Todd was born at Masterton near Wellington and educated at Rathkeale College in the town. He played age-group cricket fo both Central Districts and Auckland before making his senior debut for Wairarapa in the Hawke Cup during the 1999–2000 season. He went on to make his senior representative debut for Central Districts the following season. Later in the 2000–01 season Todd played for New Zealand under-19s in three under-19 Test matches and three under-10 One Day Internationals against the touring South African under-19 side.

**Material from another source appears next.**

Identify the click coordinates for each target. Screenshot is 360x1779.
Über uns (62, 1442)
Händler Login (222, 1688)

After three seasons with Central Districts, during which he played 10 first-class and six List A matches, Todd moved to Otago where there were more opportunities to break into the side as a batsman. He had not played at all in senior cricket during the 2003–04 season, but played eight first-class matches for Otago during 2004–05, scoring 552 runs including his first senior century, an innings of 123 not out scored against Canterbury. The following season he played some matches before breaking his leg and ankle whilst bowling in a one-day match in January 2006. He bowled infrequently in top-level cricket after the injury.

The leg injury ruled him out for the remainder of the season, but in 2006–07 Todd scored 522 runs, with another century, and in 2007–08 was Otago's leading first-class run scorer with 576 runs. The season saw him score two centuries in a match, making scores of 110 and 165, his highest first-class score, against Wellington at the Basin Reserve.

In July 2010, after six seasons at Otago, Todd moved to play for Auckland for the 2010–11 season. He had played over 100 times for Otago in all formats, scoring 2,774 first-class runs at a batting average of 40.20 runs per innings. After a single season with Auckland he played one season for Central Districts before moving to Melbourne in Australia to play as a professional cricketer. He later joined the police force in Victoria.

As well as playing in New Zealand and Australia, Todd played for Hermes DVS in the Dutch Hoofdklasse and Topklasse competitions for five seasons. In 2007 he was the professional for Oldham Cricket Club in the Lancashire League in England, and in 2008 was the professional for Guisborough Cricket Club in the North Yorkshire and South Durham Cricket League.